Wednesday, June 11, 2008

Collecting Decanters

Have you considered collecting antique decanters? Decanters, jugs, and carafes are not only practical, but sometimes very inexpensive. You can find them at auctions, yard sales, and estate sales for under $50. The least expensive are pressed & cut crystal (no color) decanters from the Victorian period.

Carafes and jugs have been with us since ancient times, but decanters arrived on the scene in the 15th century. The term 'decanter' was first used in England in the early 1700's. In the 1830's, decanters with matching wine glasses were introduced.

There are a wide variety of shapes, which changed over the years. In all countries, shape and decoration followed the prevailing shapes of the period: neoclassic and Georgian, for example. Some are barrel-shaped, cut with flutes to imitate hoops and staves. Others are tapered, or square, or are 'shaft and globe' (bulbous with long necks). The claret jugs have graceful looped handles and lipped mouths. Then there are ship's decanters, made with wide bases to add stability at sea.

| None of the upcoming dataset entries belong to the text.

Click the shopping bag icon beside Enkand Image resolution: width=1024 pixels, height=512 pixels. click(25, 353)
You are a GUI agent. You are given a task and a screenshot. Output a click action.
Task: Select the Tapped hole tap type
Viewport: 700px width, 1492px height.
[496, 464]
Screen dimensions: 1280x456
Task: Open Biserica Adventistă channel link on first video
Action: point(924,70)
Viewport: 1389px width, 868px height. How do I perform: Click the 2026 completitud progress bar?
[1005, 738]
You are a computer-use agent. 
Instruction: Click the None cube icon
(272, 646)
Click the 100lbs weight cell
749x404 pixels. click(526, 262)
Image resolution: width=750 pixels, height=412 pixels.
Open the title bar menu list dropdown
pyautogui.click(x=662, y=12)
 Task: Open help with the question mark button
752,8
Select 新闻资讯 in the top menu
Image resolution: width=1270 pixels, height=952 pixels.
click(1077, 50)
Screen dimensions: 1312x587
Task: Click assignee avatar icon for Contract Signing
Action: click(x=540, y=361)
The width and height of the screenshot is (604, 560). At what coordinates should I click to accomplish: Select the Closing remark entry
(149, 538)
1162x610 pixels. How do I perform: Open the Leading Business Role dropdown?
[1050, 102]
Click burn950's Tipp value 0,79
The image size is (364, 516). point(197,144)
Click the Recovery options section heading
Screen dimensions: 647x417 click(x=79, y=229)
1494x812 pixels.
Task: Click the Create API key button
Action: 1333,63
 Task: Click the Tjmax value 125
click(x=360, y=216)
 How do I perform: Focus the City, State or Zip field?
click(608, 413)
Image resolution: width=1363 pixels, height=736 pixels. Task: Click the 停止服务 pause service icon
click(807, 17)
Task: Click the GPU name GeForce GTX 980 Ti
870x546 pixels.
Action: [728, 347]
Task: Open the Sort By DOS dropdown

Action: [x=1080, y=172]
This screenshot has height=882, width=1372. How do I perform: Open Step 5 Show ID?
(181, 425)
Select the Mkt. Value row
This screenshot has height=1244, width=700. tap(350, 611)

The more expensive decanters are made of colored glass, and/or mounted with silver. In Germany and Bohemia, enameled designs were used. In Ireland, decanters were deeply cut and engraved. In the early nineteenth century, in America and England, the strawberry diamond pattern was very popular. In the 1830's, the Boston and Sandwich Glass Co., known for it's lacy pattern glass, turned out decanters in several blown mold patterns.

In the 1870's, elaborate cut glass became the fashion. In America, the Philadelphia Centennial in 1876 inspired patriotic motifs and symbols. Around 1900, the popularity of colorful art glass extended to decanters and wine goblets. The Art Nouveau period, 1890-1915, produced designs in silver deposit on colored glass. Decanters became status symbols when they sported silver mountings from Gorham or Tiffany.

Reproductions are out there, but a little research will go a long way. Pressed diamond and strawberry decanters have been reproduced; the originals have a gray cast. Repros of the early three-ring English decanters exist, as well as cranberry and cut glass color-overlay.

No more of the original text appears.